The constraints for this will clearly be nonlinear. You might set one constraint at every point, but this will not constrain the true maximum velocity attained. So you might sample each curve at perhaps 1000 points, returning 1000 nonlinear constraints along the curve. This will give you a necessary condition on the velocity, but it need not be truly sufficient. Thus it might exceed the aim max velocity by a tiny amount.

Finally, the optimization over the spline parameter space will also have other linear constraints on those parameters. I suppose one could (if you were adventuresome) go into the SLM code to extract (and return) the actual equations used to estimate the model as it is sent to lsqlin. Fmincon would need to employ those constraints too.

HTH,
John

16 Oct 2009 Didi Cvet

Hi
I think that this kind of toolbox is great idea and I am doing some tests over this file. I have very specific data points and while doing my experiments I've tried to use 'knots', 'free' option but I get this warning message:

Warning: Options LargeScale = 'off' and Algorithm = 'trust-region-reflective' conflict.
Ignoring Algorithm and running active-set method. To run trust-region-reflective, set
LargeScale = 'on'. To run active-set without this warning, use Algorithm = 'active-set'.

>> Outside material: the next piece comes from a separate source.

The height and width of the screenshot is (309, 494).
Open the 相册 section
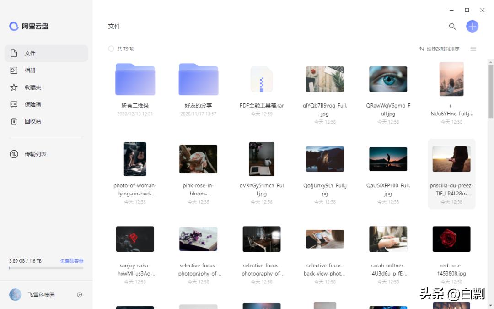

I've tried to add this row
>>fminconoptions.Algorithm = 'Active-set';
in your slmengine.m code but it doesn't work.

Thanks for shearing this!
Best wishes
Dijana

16 Oct 2009 John D'Errico

The warning message that fmincon returns is new, due apparently to a change in the optimization toolbox. It is only a warning though, that does not hurt the operation of the code itself.

I'll fix the problem.

20 Oct 2009 Chris

Very nice John, I will cite you in our papers.

I also got this warning:
Warning: Options LargeScale = 'off' and Algorithm = 'trust-region-reflective' conflict.
Ignoring Algorithm and running active-set method. To run trust-region-reflective, set
LargeScale = 'on'. To run active-set without this warning, use Algorithm = 'active-set'.

and added this line after line numer 158 in your slmengine.m file;
fminconoptions.Algorithm = 'active-set';

now I don't get the warning anymore.

29 Oct 2009 John D'Errico

The new version just got uploaded to repair the 'active-set' problems incurred with the newer optimization toolbox releases.

02 Nov 2009 James  
21 Nov 2009 Raymond Cheng

Thanks for your sharing.

03 Dec 2009 Juho Jalava

Thank you John, I'm very, very pleased with the results!

10 Dec 2009 David Heslop

Thank you John this is wonderful package, but I think there may be an issue with slmeval when using the inverse of a spline which is monotonically decreasing.

As a simple example, when I work with data with a positive relationship everything is okay:

%first working with a simple positive relationship
X=sort(randn(20,1));
Y=X+10;
slm = slmengine(X,Y,'plot','on');

%find the Y value for X=0.5
Yhat=slmeval(0.5,slm,0);

%and work in the opposite direction
Xhat=slmeval(Yhat,slm,-1)

Xhat =

    0.5000

But when I try them same thing for a negative relationship a NaN is returned:

%now work with a negative relationship
X=sort(randn(20,1));
Y=-X-10;
slm = slmengine(X,Y,'plot','on');

%find the Y value for X=0.5
Yhat=slmeval(0.5,slm,0)

%and work in the opposite direction
Xhat=slmeval(Yhat,slm,-1)

Xhat =

   NaN

Of course this is just a simply example and the problem I'm working involves more complex relationships. Maybe I've misunderstood the use of slmeval, but any advice you could offer would be great,
thanks, Dave

10 Dec 2009 John D'Errico

Dave - you found a bug in slmeval. I've just submitted the fix. Thanks for telling me about it.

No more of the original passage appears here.